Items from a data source
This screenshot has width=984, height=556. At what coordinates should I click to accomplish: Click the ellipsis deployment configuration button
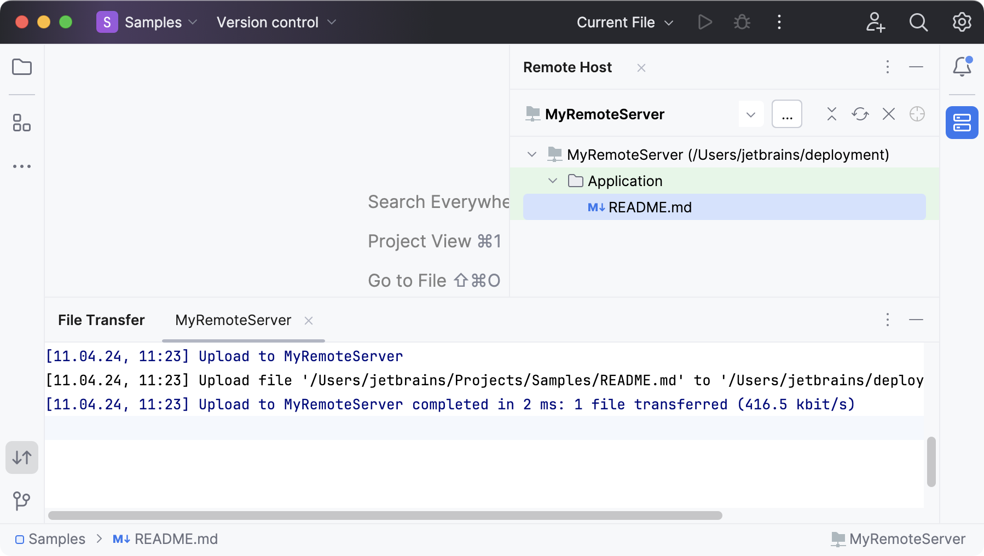coord(786,114)
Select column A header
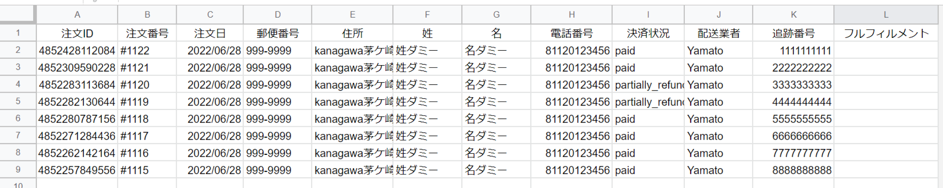This screenshot has height=188, width=943. pos(77,15)
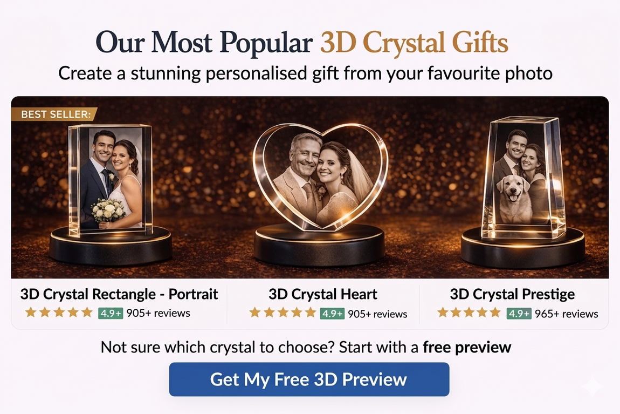
Task: Click the 4.9+ badge under Rectangle - Portrait
Action: [x=111, y=313]
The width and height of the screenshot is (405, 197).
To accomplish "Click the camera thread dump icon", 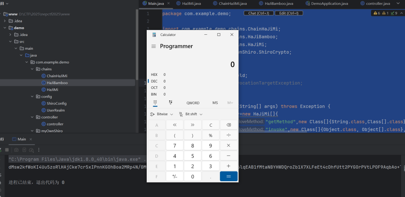I will (x=16, y=150).
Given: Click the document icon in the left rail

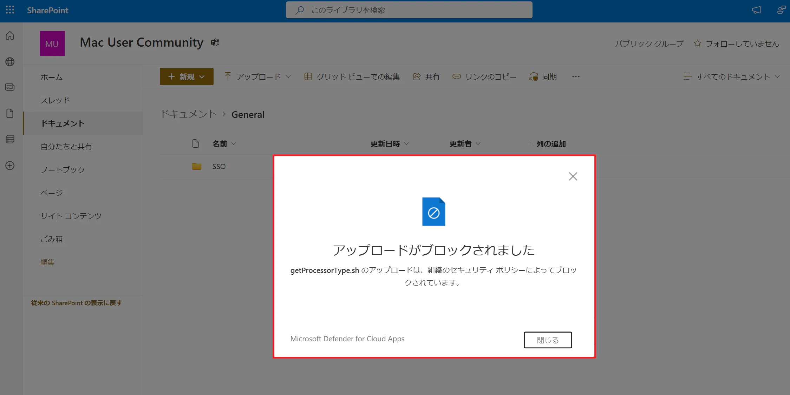Looking at the screenshot, I should click(10, 113).
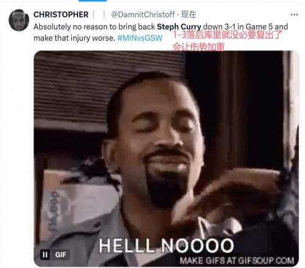Click the second faint emoji before the handle

tap(104, 15)
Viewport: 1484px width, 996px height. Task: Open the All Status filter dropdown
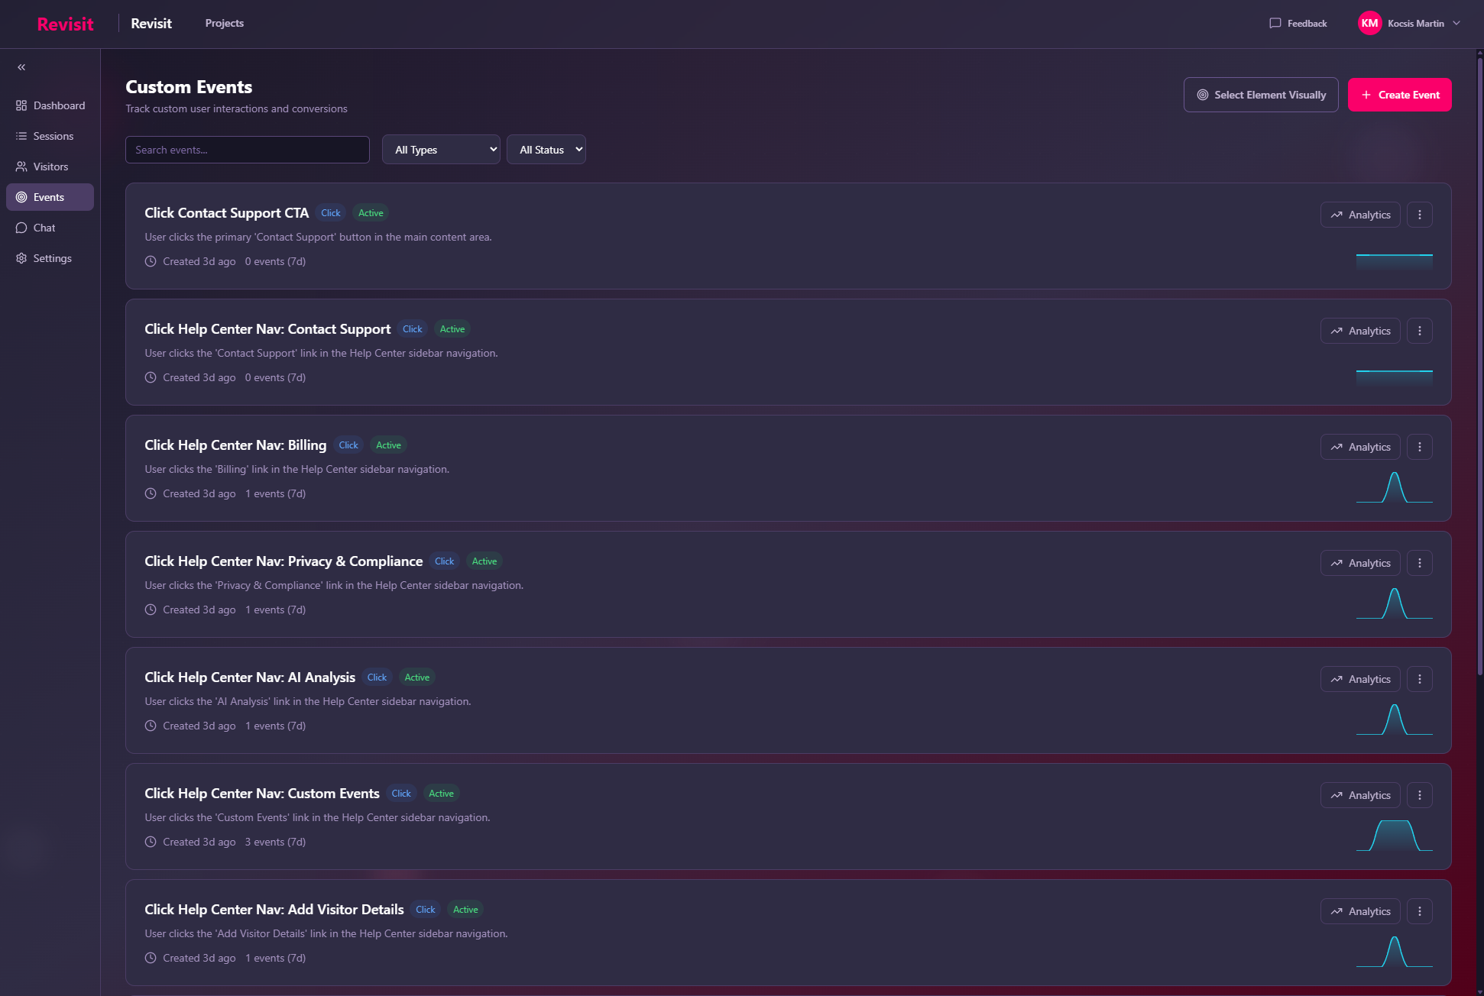click(x=546, y=149)
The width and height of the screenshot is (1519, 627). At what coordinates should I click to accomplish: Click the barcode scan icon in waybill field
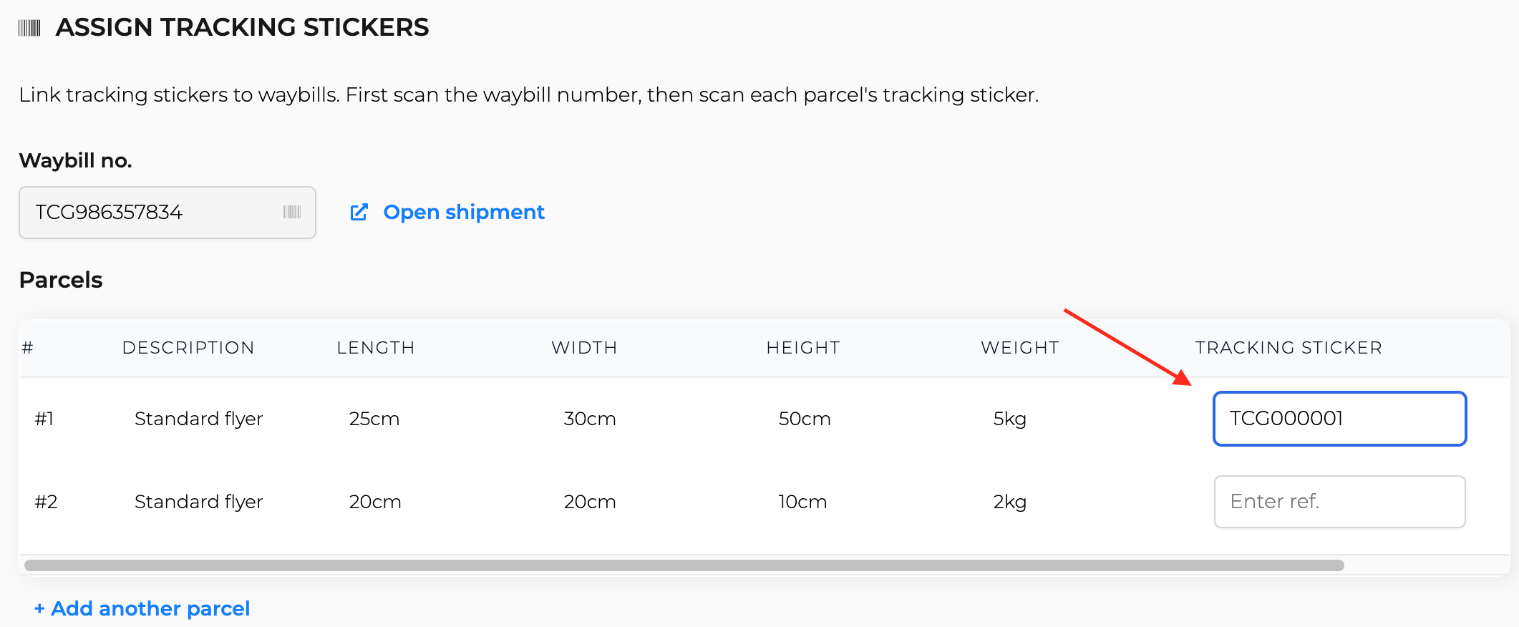[292, 212]
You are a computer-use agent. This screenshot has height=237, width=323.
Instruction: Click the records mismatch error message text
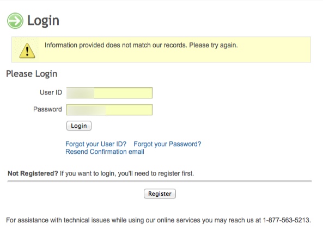[141, 45]
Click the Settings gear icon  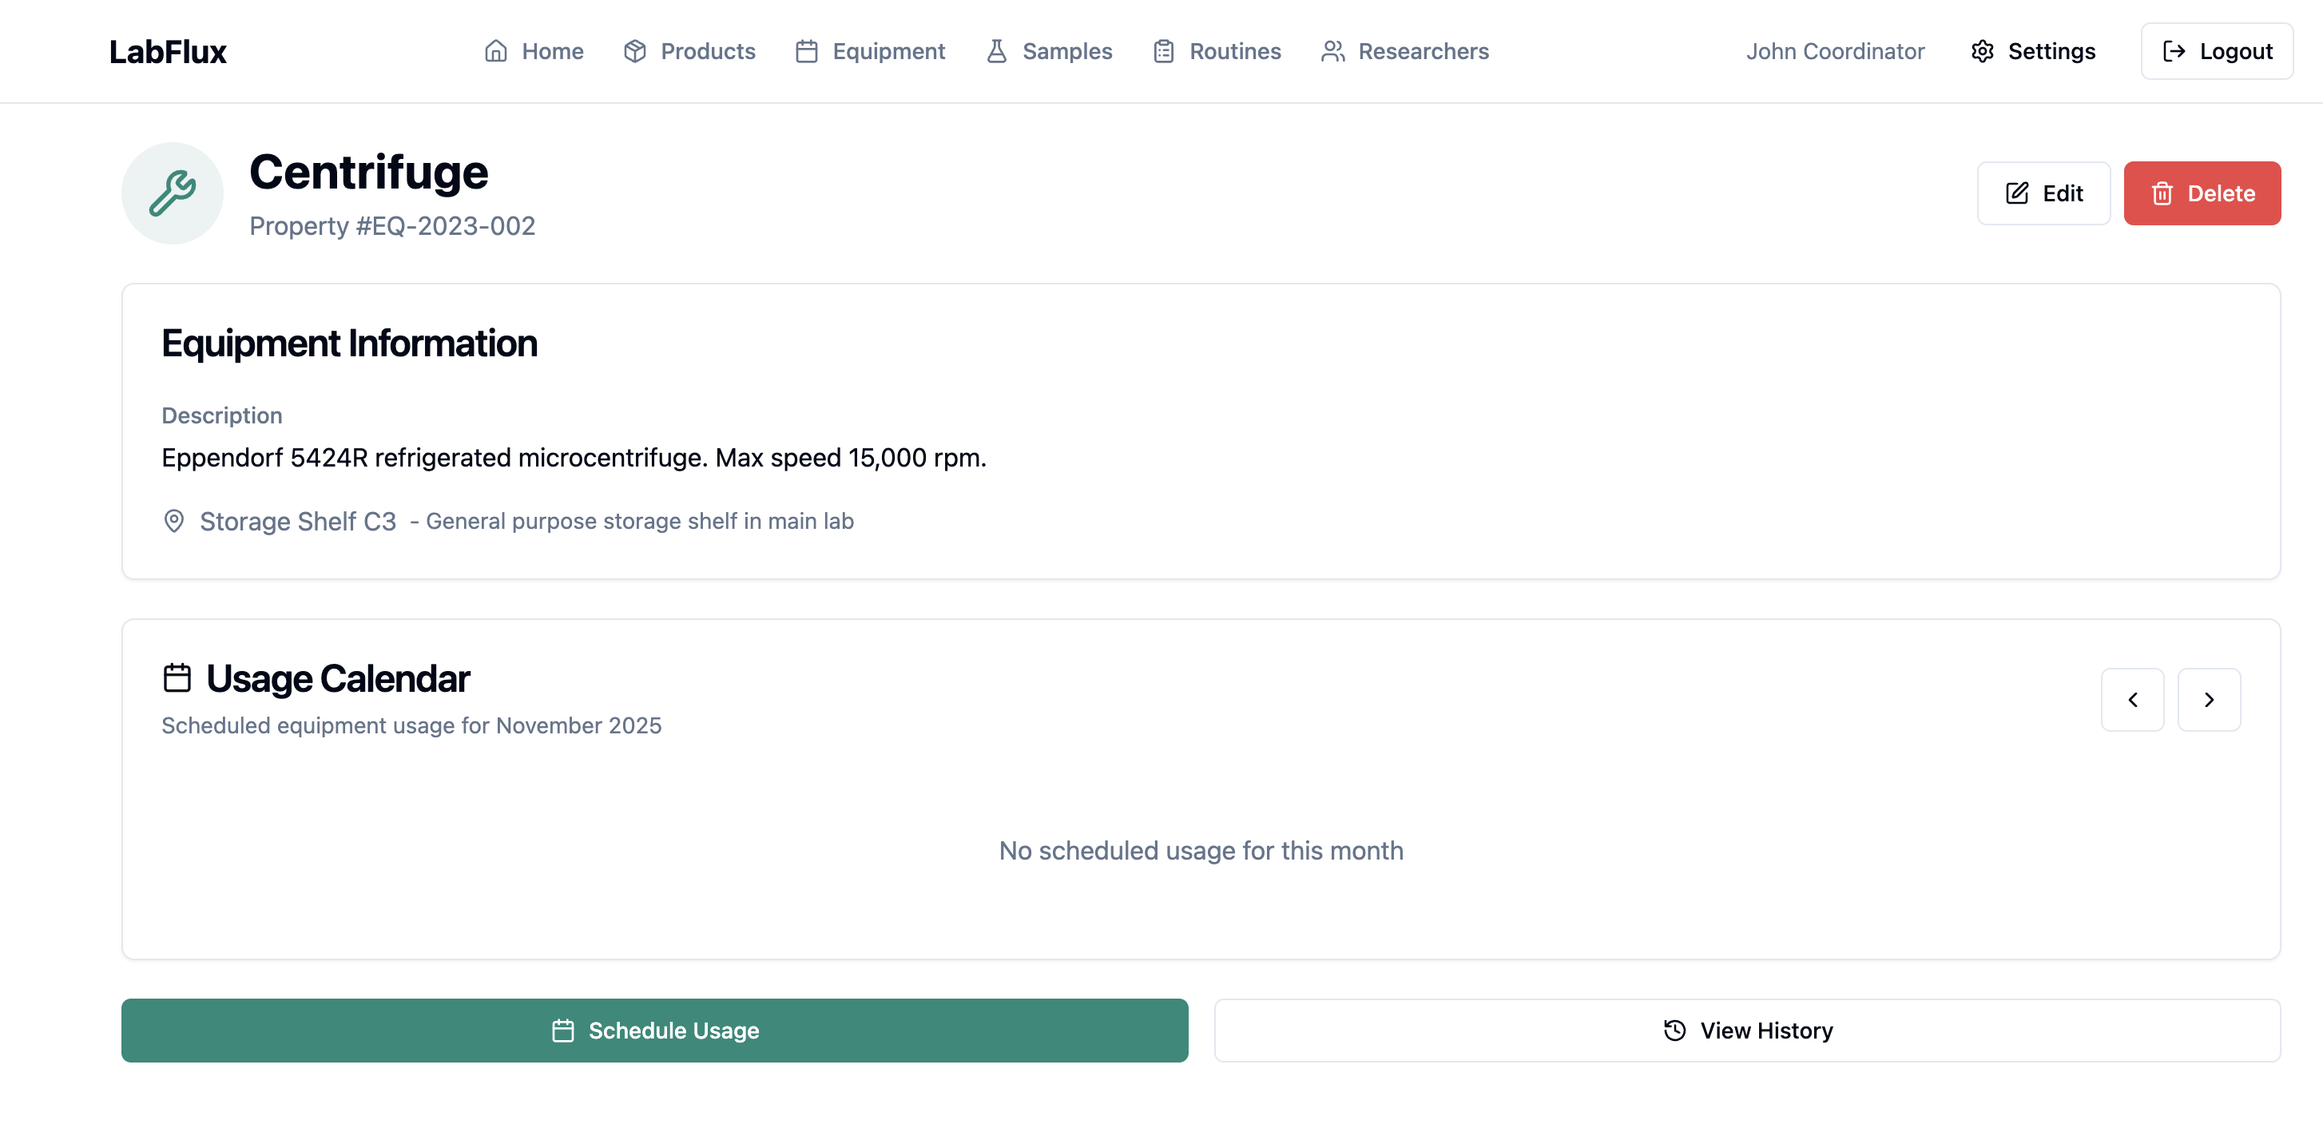1981,51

- EXERCISE
Extract each line from the items above that contains the word "coordinates", treating uppercase and lowercase letters as different.

- OUTPUT OF THE TASK
This screenshot has width=984, height=556. At what coordinates should I click to accomplish: Click the ellipsis deployment configuration button
The width and height of the screenshot is (1519, 627). At what coordinates should I click to accomplish: Click the barcode scan icon in waybill field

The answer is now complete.